AudioCALM: Continuous Autoregressive Language Modeling for Universal Audio Generation
2026-06-22 • Sound
Sound
AI summaryⓘ
The authors introduce AudioCALM, a new method that can create speech, sounds, and music all in one model. They improve how the model predicts audio by using a special flow-based technique instead of traditional token prediction. To handle the different needs of speech (which is very time-specific) versus sounds and music (which are more general), the authors designed a system that treats speech differently without slowing down other tasks. Their tests show AudioCALM works as well as the best models for each type of audio and better than previous unified models.

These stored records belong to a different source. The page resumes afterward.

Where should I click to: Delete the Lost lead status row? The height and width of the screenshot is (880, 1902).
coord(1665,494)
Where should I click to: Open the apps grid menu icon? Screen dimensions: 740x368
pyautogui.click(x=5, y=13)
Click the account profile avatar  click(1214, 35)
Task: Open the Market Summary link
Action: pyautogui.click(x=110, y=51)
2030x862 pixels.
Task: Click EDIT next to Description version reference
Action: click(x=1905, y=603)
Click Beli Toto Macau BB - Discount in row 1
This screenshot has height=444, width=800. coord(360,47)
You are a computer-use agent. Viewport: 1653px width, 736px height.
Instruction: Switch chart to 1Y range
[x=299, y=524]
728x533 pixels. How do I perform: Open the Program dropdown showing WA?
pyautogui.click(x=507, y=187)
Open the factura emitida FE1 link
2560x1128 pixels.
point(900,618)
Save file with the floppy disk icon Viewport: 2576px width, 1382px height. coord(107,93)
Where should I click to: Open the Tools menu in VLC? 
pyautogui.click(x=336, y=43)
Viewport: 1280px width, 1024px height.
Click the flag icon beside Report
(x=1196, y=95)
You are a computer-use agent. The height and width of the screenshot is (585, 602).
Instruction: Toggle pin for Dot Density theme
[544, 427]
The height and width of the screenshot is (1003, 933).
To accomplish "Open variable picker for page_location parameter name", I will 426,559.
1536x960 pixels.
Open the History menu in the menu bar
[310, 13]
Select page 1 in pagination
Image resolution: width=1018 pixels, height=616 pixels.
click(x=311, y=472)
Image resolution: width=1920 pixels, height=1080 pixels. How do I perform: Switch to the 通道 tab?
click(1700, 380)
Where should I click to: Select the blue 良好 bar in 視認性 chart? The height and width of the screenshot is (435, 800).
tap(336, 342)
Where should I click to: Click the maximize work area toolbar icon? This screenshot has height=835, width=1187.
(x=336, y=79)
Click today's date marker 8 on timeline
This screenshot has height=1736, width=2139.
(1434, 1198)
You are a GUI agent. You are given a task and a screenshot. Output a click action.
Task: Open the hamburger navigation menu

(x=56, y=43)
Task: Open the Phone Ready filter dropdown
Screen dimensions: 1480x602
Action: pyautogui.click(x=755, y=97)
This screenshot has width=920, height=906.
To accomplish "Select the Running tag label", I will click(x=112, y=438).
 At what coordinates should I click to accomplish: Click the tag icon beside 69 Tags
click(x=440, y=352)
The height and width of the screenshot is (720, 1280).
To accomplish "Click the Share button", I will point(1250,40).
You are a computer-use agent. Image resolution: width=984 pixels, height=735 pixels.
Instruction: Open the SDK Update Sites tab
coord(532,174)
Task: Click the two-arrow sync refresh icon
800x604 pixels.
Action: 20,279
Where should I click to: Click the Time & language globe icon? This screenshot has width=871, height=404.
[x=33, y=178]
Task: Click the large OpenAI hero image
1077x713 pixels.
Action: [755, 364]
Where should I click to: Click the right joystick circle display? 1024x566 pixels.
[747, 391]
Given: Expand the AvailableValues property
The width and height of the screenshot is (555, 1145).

autoregressive modelaudio generationflow matchingcontinuous audio latentsAsymmetric Mixture-of-Modality-Expertstime-aligned attentionspeech synthesissound generationmusic generation
Authors
Huadai Liu, Kaicheng Luo, Wen Wang, Qian Chen, Bin Ma, Xiangang Li, Wei Xue
Abstract
Unifying speech, sound, and music generation in one model is hindered by tradeoffs between fidelity, end-to-end training, in-context conditioning, and variable-length synthesis that no current paradigm fully resolves. To address this challenge, we present AudioCALM, a universal audio generation framework that extends autoregressive (AR) next-token prediction from discrete tokens to continuous audio latents: a thin flow-matching head replaces the softmax to predict rectified-flow velocities at each position, and a block-causal AR-Flow attention pattern produces arbitrary-length output. Joint training of multiple audio generation tasks faces an asymmetric text--audio mismatch: speech transcripts align to specific time spans and demand tight, time-aligned attention, whereas sound and music captions describe only overall semantics and rely on diffuse, holistic attention; mixing the two disproportionately degrades sound and music generation. We address this asymmetry at two levels: a data reformulation strategy that unifies all three tasks under a single description-style conditioning interface, and a novel architecture Asymmetric Mixture-of-Modality-Experts (A-MoME), which adds a dedicated residual expert for speech while sound and music share the backbone, incurring no inference overhead on non-speech inputs. Experimental results demonstrate that AudioCALM matches modality-specific state-of-the-art and outperforms prior unified baselines on speech, sound, and music generation benchmarks.